Para ele, o reconhecimento do direito ao esquecimento seria um marco civilizatório menos comprometido com o passado e mais com o presente e sobretudo com o futuro.

“Não à toa o Tribunal de Justiça da União Europeia reconheceu o direito ao esquecimento e o instrumentalizou com a desindexação de informação desabonadora sem contemporaneidade com o interesse público dos buscadores”, afirmou.

O advogado da TV Globo, Gustavo Binenbojm, por sua vez, destacou que a decisão da União Europeia diz respeito apenas a buscadores de internet e que a discussão em curso no Supremo é mais ampla e envolve também a atuação da imprensa e a liberdade de expressão na internet.

Ele lembrou que o irmão de Aída Curi escreveu dois livros sobre o crime e afirmou que não há motivo para o veículo de comunicação indenizar a família.
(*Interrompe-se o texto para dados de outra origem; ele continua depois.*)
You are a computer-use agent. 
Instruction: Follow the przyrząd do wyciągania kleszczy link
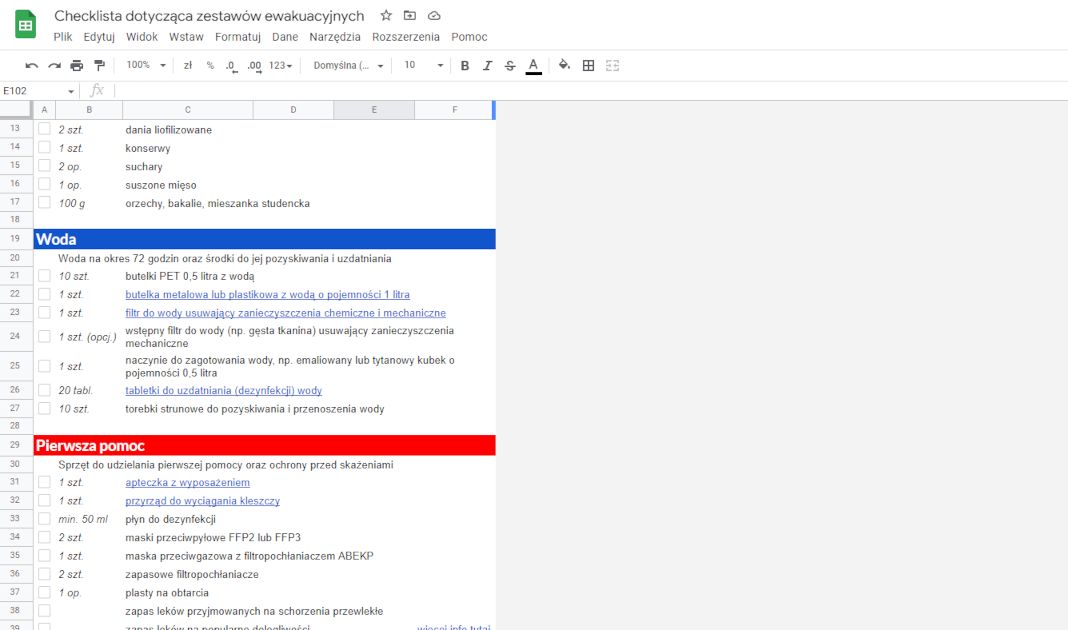click(202, 501)
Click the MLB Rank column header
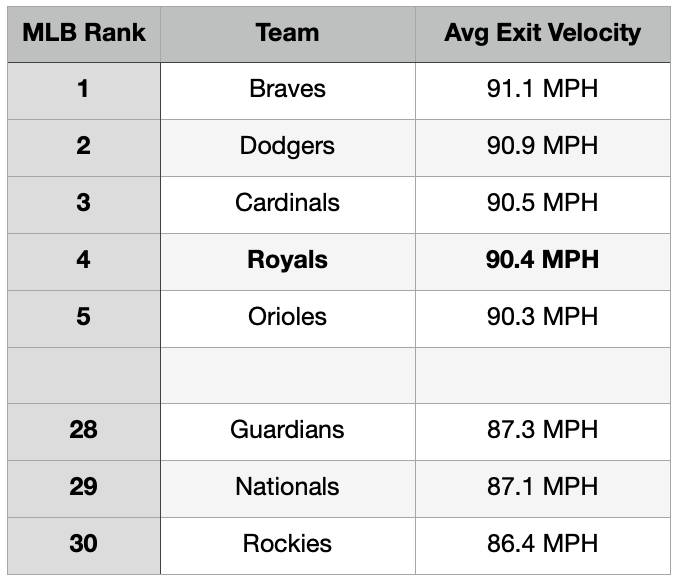This screenshot has height=582, width=680. pos(83,32)
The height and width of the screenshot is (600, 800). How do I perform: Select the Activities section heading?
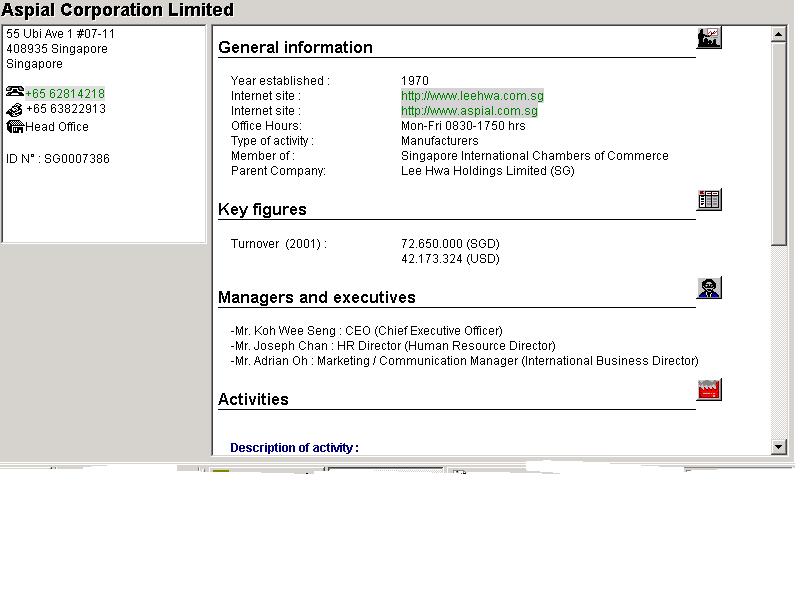tap(253, 399)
“O mero desejo de alguém de não ser lembrado sobre fatos desagradáveis ou embaraçosos resolvidos no passado pode configurar, quando associado ao decurso do tempo, um direito fundamental? A resposta da Constituição é claramente negativa”, disse.

Ele citou a possibilidade de o direito ao esquecimento restringir e até suprimir direitos fundamentais, como a liberdade de imprensa.

Binenbojm argumentou, ainda, que não há previsão legal para o direito ao esquecimento no Brasil.

“Trata-se no caso de um silêncio muito eloquente. Nem Marco Civil da internet, nem a Lei Geral da Proteção de Dados e muito menos a constituição, já reformada mais de 100 vezes, reconheceu esse direito”, afirmou.